麻豆淫院

Researchers have detailed the physics behind a phenomenon that allows them to create spin in liquid droplets using ultrasound waves, which concentrates solid particles suspended in the liquid. The discovery will allow researchers to engineer technologies that make use of the technique to develop applications in fields such as biomedical testing and drug development.

"By creating ultrasound waves on the surface of a piezoelectric substrate, we can induce spin in a liquid droplet that is resting on that substrate," explains Chuyi Chen, an assistant professor of mechanical and aerospace engineering at North Carolina State University and co-lead author of a paper on the work in Science Advances.

"The oscillation of the ultrasound waves pushes the fluid inside the droplet to stream in a circle, but the surface tension of the droplet prevents the droplet from spreading out into a flat sheet. A combination of forces from the ultrasound waves, the spinning droplet, and the fluid moving within the droplet drives particles inside the droplet to move in a helical pattern, essentially corkscrewing through the droplet to come together at a central point.

"This is a novel way of concentrating solid particles in a liquid solution, which can be extremely useful," Chen says. "For example, concentrating the contents of a cell could make it easier for sensors to detect relevant materials for biomedical assays."

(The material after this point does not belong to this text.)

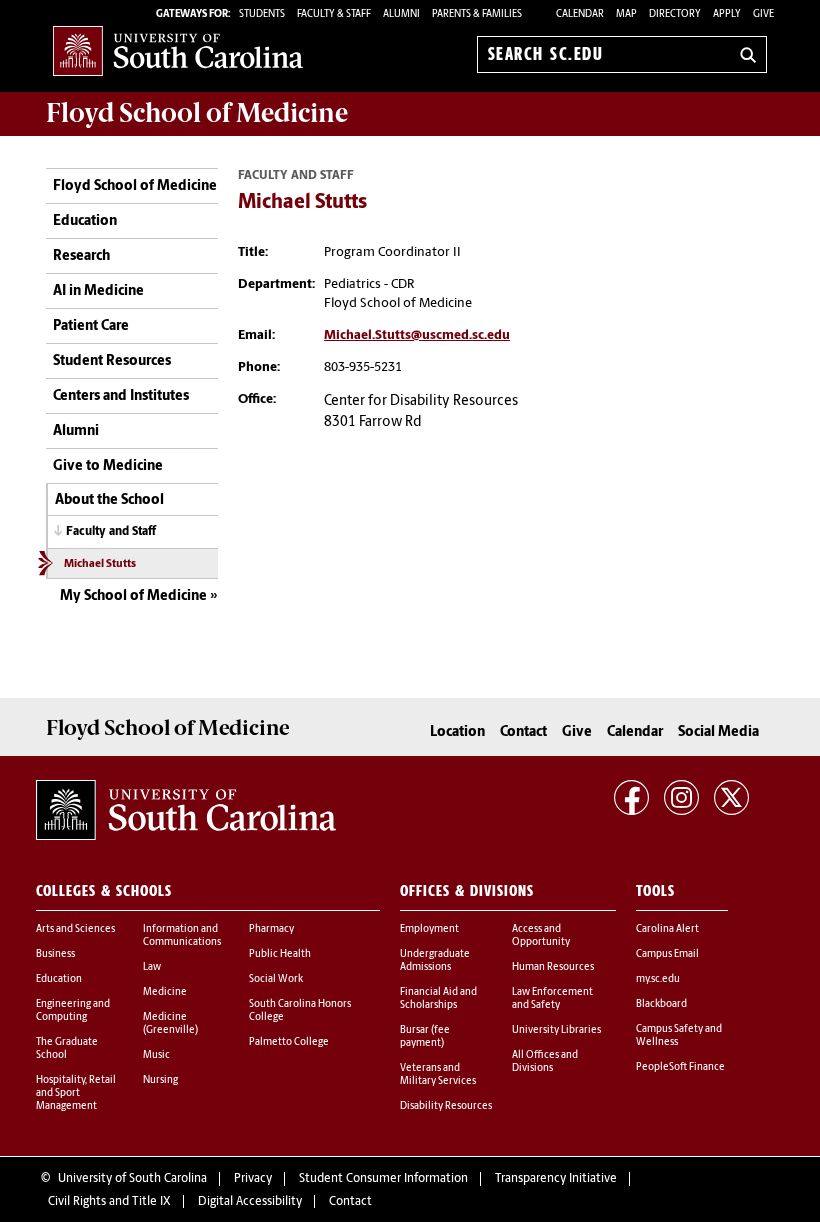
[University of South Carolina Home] (178, 50)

But in order to develop technologies that make use of this phenomenon, researchers need to understand exactly what is driving it.

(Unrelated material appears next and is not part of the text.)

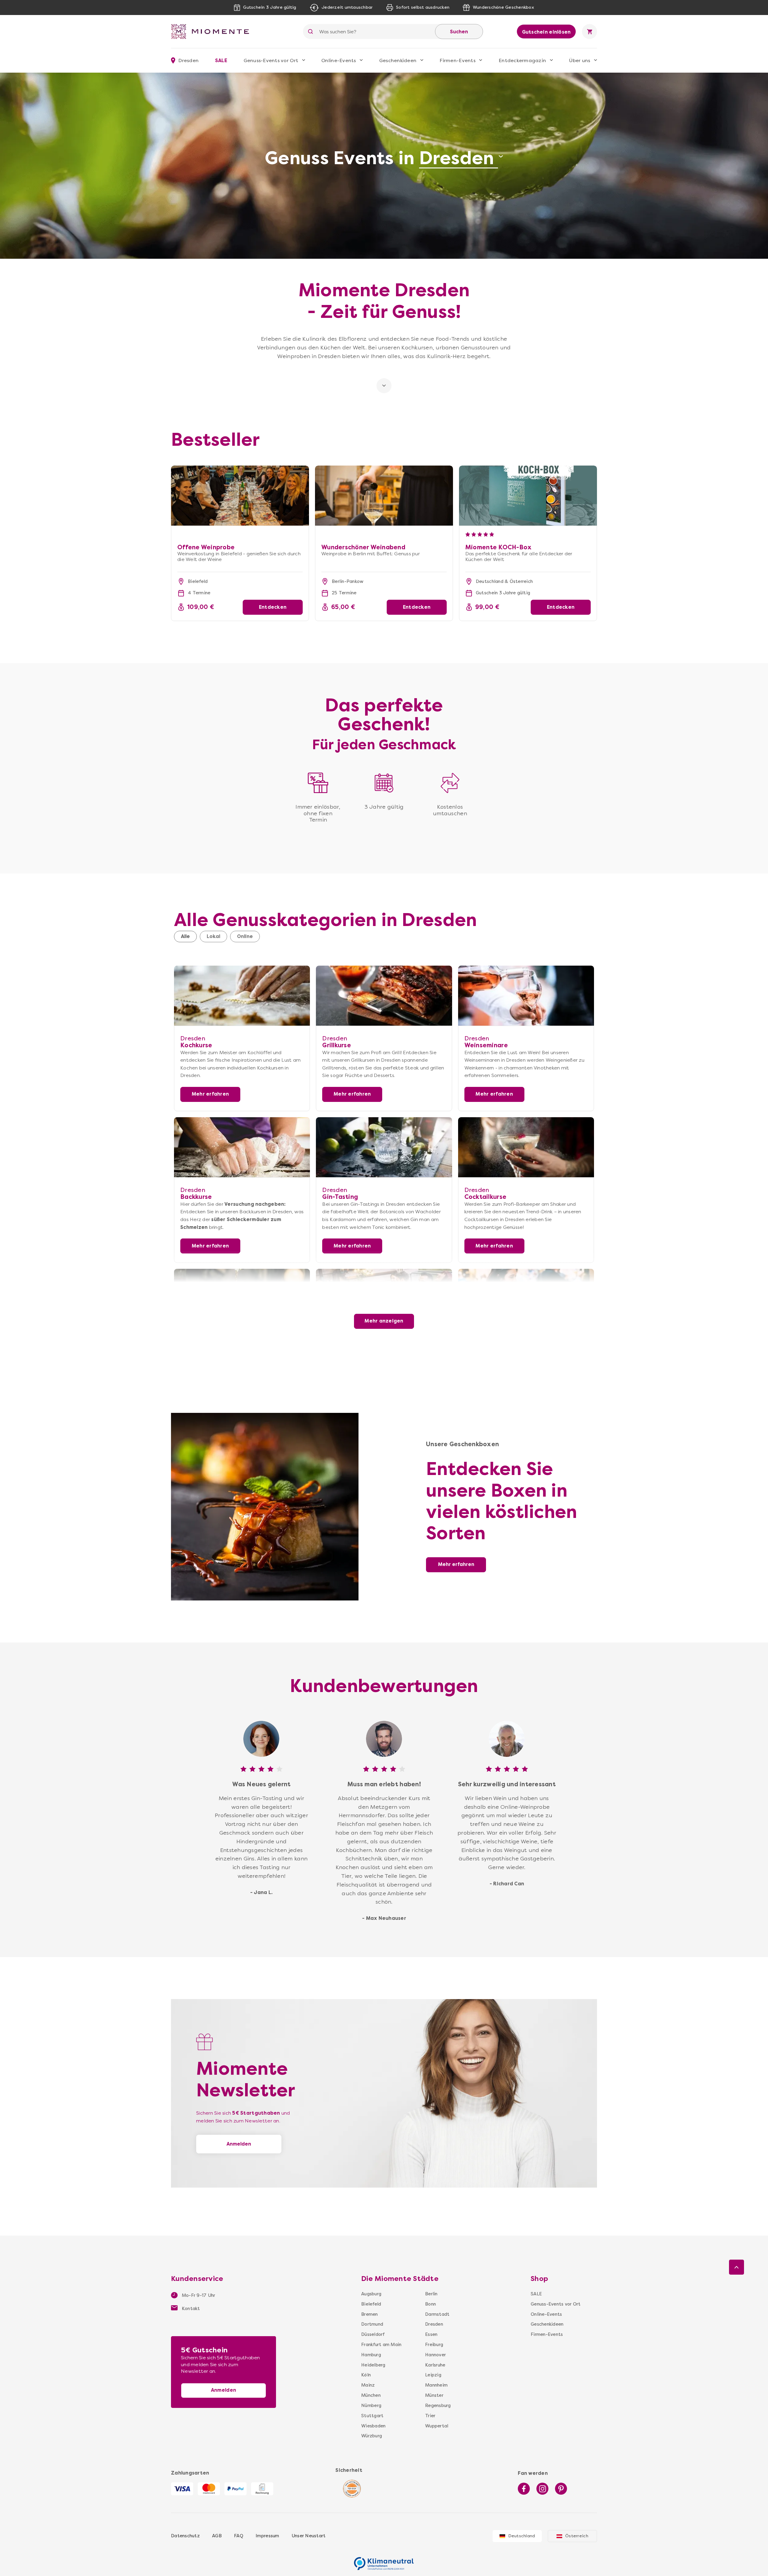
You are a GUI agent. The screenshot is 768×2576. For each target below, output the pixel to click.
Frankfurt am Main (381, 2344)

"This paper is a significant advance, because it lays out in detail the physics responsible for controlling particles inside the droplet," Chen says. "Now that we understand the forces involved, we can make informed decisions and engineer technologies to concentrate particles in a liquid sample in a controlled way."

One key aspect of these findings is that you can influence the movement of particles within the droplet by manipulating any of several parameters: the surface tension of the liquid, the radius of the droplet, and the amplitude of the ultrasound waves.

"This gives us multiple mechanisms for fine-tuning the rotation of the system and the behavior of the particles," says Chen.

In addition to its potential utility in biomedical applications, the new technique also holds promise for use in exploring a range of research questions related to the physics of rotating systems.

"For example, we can create tornado-like vortex flows or study Coriolis-driven transport on a very small scale," says Chen. "It allows us to explore physics questions in a way that is compact, easily observable and relatively inexpensive, as compared to larger-scale techniques."